RCPCH-BPSU webinar series: Type 2 Diabetes in Children and Young People

There is growing evidence that the increase in childhood obesity has resulted in cases of Type 2 diabetes being diagnosed in younger age groups.Although the incidence of Type 2 diabetes is increasing, the condition is still relatively rare in children, and therefore the symptoms and clinical presentation of it in children may not always be clear to paediatricians who have not encountered the disease in children before. This can cause late and misdiagnoses of the condition and this often causes additional emotional and financial burdens on the patients and their families.

In this webinar, Prof Julian Hamilton-Sheild and Prof Timothy Barrett will present the findings of the 2015-16 BPSU study.
Date: -
Time: -

Free to attend

Novo Nordisk has provided a grant to the Royal College of Paediatrics and Child Health to support the creation, development and delivery of this webinar. Novo Nordisk has had no influence over the webinar's content and full editorial control remains the responsibility of the RCPCH.


Professor Julian Hamilton-Sheild,  Professor of Diabetes and Metabolic Endocrinology/Paediatrician

Julian is Professor of Diabetes and Metabolic Endocrinology and trained at Bristol and the Hospitals for Sick Children, London. He has been an honorary consultant paediatrician at Bristol Royal Hospital for Children since 1997. His main research interests encompass neonatal glucose metabolism, childhood obesity and its treatment, diabetes mellitus and the development of insulin resistance through childhood. He is a theme lead for 'Optimising nutrition to improve the health of children with chronic disorders' within the Biomedical Research Unit and a member of the BRU executive group.

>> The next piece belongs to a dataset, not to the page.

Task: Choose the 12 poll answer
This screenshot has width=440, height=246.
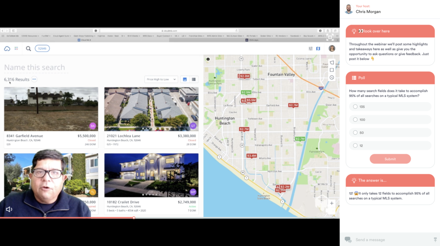Action: [x=355, y=146]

Professor Timothy Barrett,  Institute of Cancer and Genomic Sciences; Leonard Parsons Professor of Paediatrics and Child Health; Director, Centre for Rare Disease Studies

Timothy Barrett is Leonard Parsons Professor of Paediatrics and Child Health in the Institute of Cancer and Genomic Sciences. He is an Honorary Consultant in Paediatric Endocrinology and Diabetes and Programme Director for the Wellcome Trust Clinical Research Facility at Birmingham Children’s Hospital. Timothy is also the Director of the Centre for Rare Disease Studies (CRDS) Birmingham.

Timothy has published over 100 research papers in scientific journals as well as reviews and book chapters in the fields of paediatrics, diabetes and genetics of childhood diabetes syndromes. He has received major grants from The Medical Research Council, The Wellcome Trust, European Union Directorate General for Health and Consumer Affairs, Diabetes UK and Wellchild. 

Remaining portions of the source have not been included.